Would it surprise anyone to know that I have even more Swampy goodies to post about?
Yes, I really own all these things.
This is one of the very first things I'd ever bought on eBay, over six years ago now. In fact, I think this may be the very item that inspired me to get an eBay account in the first place. Let me distract you from that highly embarrassing and very sad bit of personal information and draw your attention to the ballyhooing of "ACTION! Movable arms" blurbed on the package. While, yes, the arms do appear to move, I would have had a hard time attributing any kind of exciting "action" to that. Maybe you could pretend to move his arms around as if he were writhing in pain as you jab a pencil into his hip. Also, there were apparently three different designs in the exciting Swamp Thing pencil sharpener line:
...but that was the only one I've found.
This piece of merchandise boldly tells you, the consumer, just what exactly you're getting. "I'M CHALK!" exclaims the package, and by God, chalk is exactly what you get. Chalk carved in the general likeness of Swamp Thing and colored green, perhaps, but that, my friends, is Washable, Dustless chalk in its purest form. According to the back of the package, some of the suggested uses for Swamp Thing chalk are "Do Your Homework," "Play Games," and "Draw Funny Pictures" - yes, Swamp Thing chalk can cover the full spectrum of life.
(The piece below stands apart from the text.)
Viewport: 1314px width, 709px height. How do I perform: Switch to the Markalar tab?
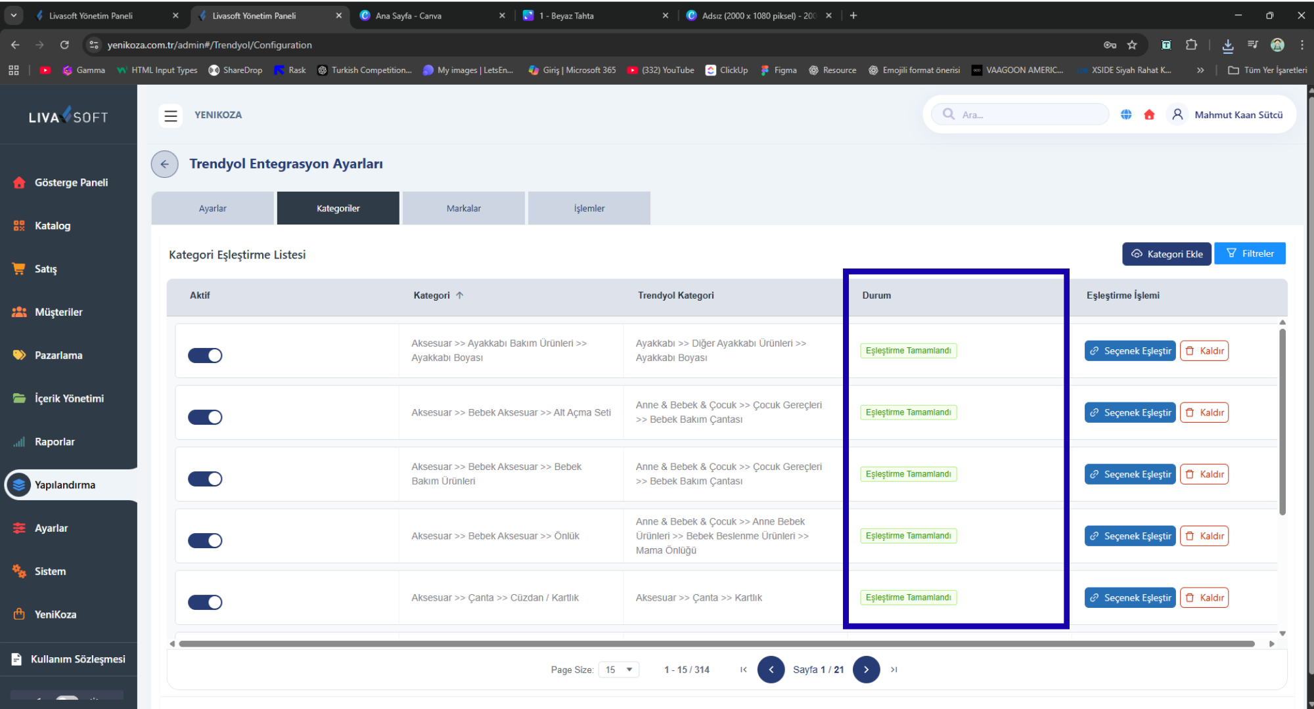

Also, according to the package, the Swamp Thing chalk "works great on chalk boards" which must come as great relief to someone.
Okay, seriously, I'm sure the "I'M CHALK!" legend on the front is some kind of warning that this item isn't candy, just in case having "CHALK" in orange letters on the front, and having pictures of kids drawing things with chalk on the back, weren't clue enough.
Measuring a whopping 34 inches tall when fully erec...er, inflated, the Swamp Thing bop bag is certainly something to behold. At last, we now have something to punch in order to work out our frustrations over the poor quality of the Swamp Thing movies. ("This is for the saggy-bottomed costume! And this is for the annoying kids in the films! And this is for topless Adrienne Barbeau...oh, wait....")
I'd not seen the French Swamp Thing movie poster before.
And what the heck...The Offical Adrienne Barbeau Webpage.
Sunday, September 19, 2004
Aye, here there be spoilers, matey. Arrrrr!
Yeah, I'm in my 30s and I'm watchin' the cartoons...what's it to ya? The newest Justice League Unlimited is a follow-up to an episode from last season (here's an overview of that story...mind the broken image links). I only vaguely remembered it, as, if I recall correctly, I caught only the second half originally, but this new episode gets you up to speed easily enough.
Basically, it's about the super-powered android Amazo returning to Earth to confront the man who took undue advantage of him previously...Lex Luthor. Luthor is supposedly reformed, which nobody in the episode really appears to buy, but in a nice turn of events it appears that, at least for this episode, he really is reformed. Still grumpy and abrasive when he doesn't get his way, but reformed nonetheless. This will probably only last until one of the writers gets a great idea for "Luthor goes bad again," but it's a good twist.
Want superheroes? This episode's got plenty: A bunch of Green Lanterns (including Kyle Rayner, surprisingly), which should make pal Corey happy, a handful of characters that we'd just seen in the previous episode (like Stars and S.T.R.I.P.E., Fire, Ice, Dr. Light), Red Tornado finally gets to do something, and we get the return of the Atom to animation!
Anyway, the motivation for Amazo's return should be of no surprise to anyone who's seen Star Trek: The Motion Picture, but I do enjoy it when a superhero cartoon's conflict is resolved with something other than "who punches the hardest?"
I do have a question for you folks out there who may have seen more the previous seasons than I have...what were those spaceships surrounding the Earth along with the superheroes?
For a boatload of screen shots from this show, hie thee hither to Chris's pad.